Distribute encrypted chunk files

drops on water surface
Photo by Jan-Willem / Unsplash

When backing up files, their data are spread over assemblies and encrypted. These assemblies are broken up into chunk files of 256 kB in size. These chunk files can be distributed to different storage medium for long term archiving. A copy of chunks can be made to a number of targets:

  • AWS S3 - a commercial available storage solution in the cloud
  • MinIO - a self-hosted S3 storage system that can be extended to PB storage clusters
  • Filesystems - like external disks, USB sticks, or network attached storage (NAS)

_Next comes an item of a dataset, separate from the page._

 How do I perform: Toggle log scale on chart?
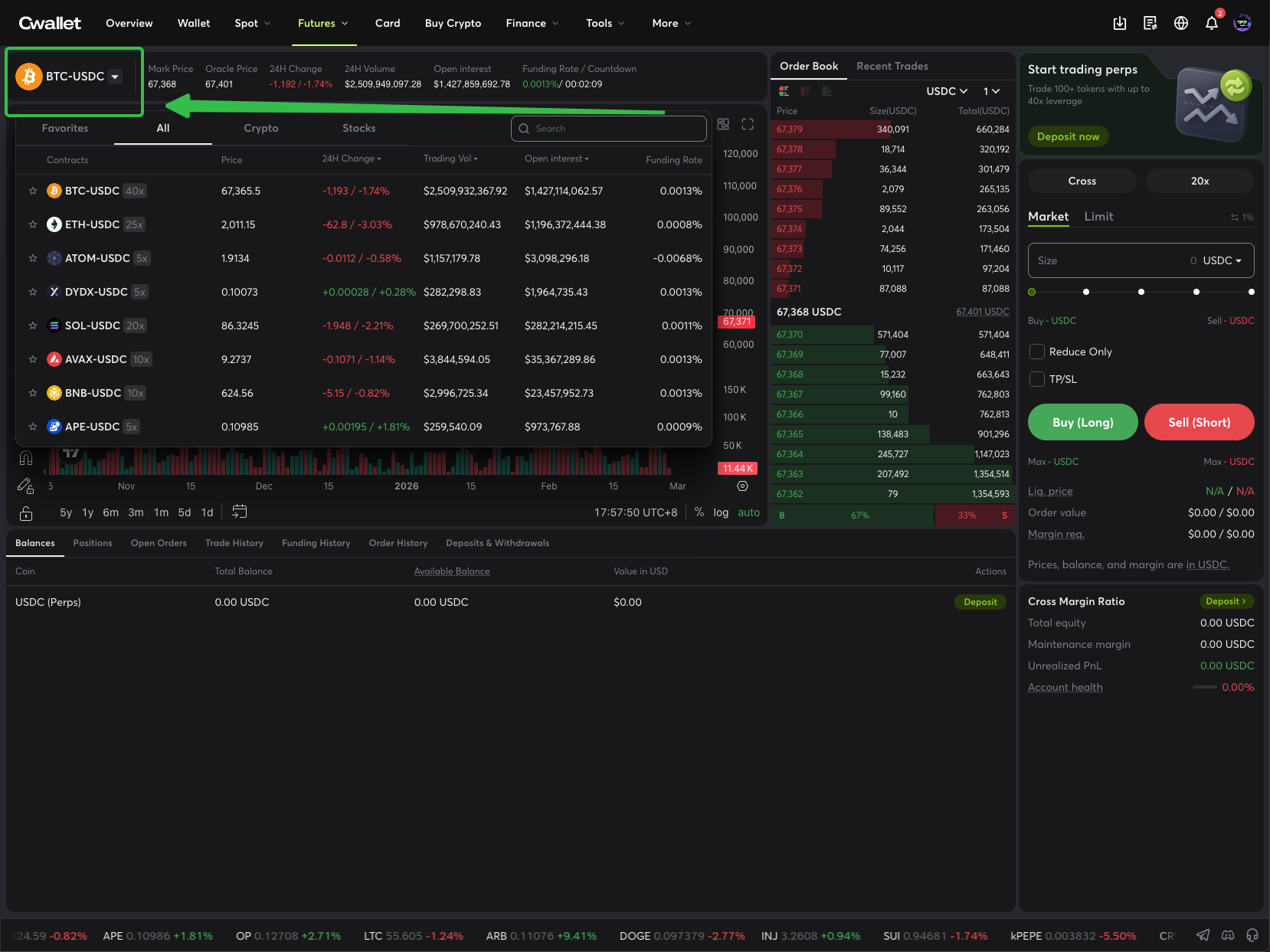point(721,512)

A good practice is to not put all eggs in the same basket, but distribute the chunks to several storage medium in an overlapping way so to keep a certain redundancy.

lxr_distribute

The program "lxr_distribute" accepts a number of arguments and will distribute chunks to storage targets, or will fetch chunks from these.

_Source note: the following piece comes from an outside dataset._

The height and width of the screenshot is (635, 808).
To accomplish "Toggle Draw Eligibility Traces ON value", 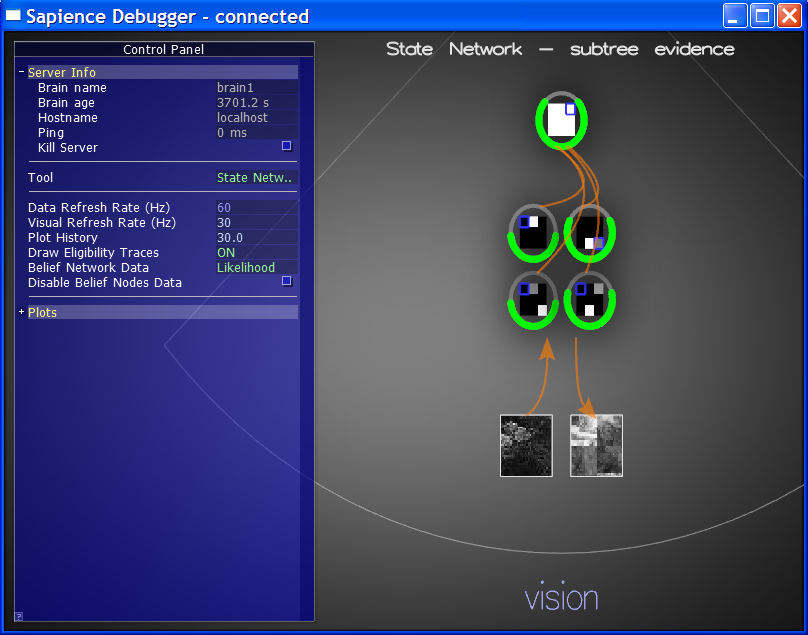I will (x=226, y=253).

lxr_distribute:                      
  -v verbose output
  -d sets direction of copy: GET | PUT (default)
  -x sets path for encrypted chunks
  -n sets number of chunks (16-256) per assembly
  -i sets own identifier
  -c sets path for sink configuration file
  -a sets assembly id
  -help  Display this list of options
  --help  Display this list of options
  • -d sets the direction of the transfer: either GET or PUT chunks; PUT is the default
  • -x the path to the local directory that holds the chunks
  • -n the number of chunks per assembly
  • -i our own identifier
  • -c points to a configuration file that describes the sinks (targets) and how to access them
  • -a indicates the assembly which chunks need to be transferred

note: the chunks identifiers are computed from the provided information: assembly identifier, chunks per assembly, and own identifier. It will lead to unknown identifiers if any one of those is not entered correctly.

example call:

lxr_distribute -v -d PUT -x ../elykseer.chunks -n 16 -i mytest \
-c sinks.json -a "c74b..95f4" 8 8 16

with the definitions of the targets in sinks.json:

{
  "version": "1.0.0",
  "sinks": [
    {
        "type": "S3",
        "name": "s3_minio",
        "description": "minio storage cluster",
        "credentials": {
            "access-key": "minioadmin",
            "secret-key": "s3cr3t"
        },
        "access": {
            "bucket": "lxr",
            "prefix": "lxr",
            "host": "localhost",
            "port": "9000",
            "protocol": "https"
        }
    },
    {
        "type": "S3",
        "name": "s3_aws",
        "description": "AWS S3 storage",
        "credentials": {
            "access-key": "AKIA4VLHJ8YV6EXAMPLE",
            "secret-key": "s3cr3t"
        },
        "access": {
            "bucket": "mybucket",
            "prefix": "lxr",
            "host": "mybucket.s3.eu-west-3.amazonaws.com",
            "port": "443",
            "protocol": "https"
        }
    },
    {
        "type": "FS",
        "name": "fs_copy",
        "description": "filesystem copy",
        "credentials": {
            "user": "*",
            "group": "root",
            "permissions": "640"
        },
        "access": {
            "basepath": "/data/secure_stick"
        }
    }
  ]
}

The last arguments on the command line define how many chunks are copied to which sink. The targets are in the same order as in the sinks.json file. In the above example we copy the first eight chunks to MinIO, then the next eight chunks to AWS S3, and all 16 chunks to the filesystem path /data/secure_stick. Overall this gives us 2x redundancy and we only copy have the chunks to either cloud storage.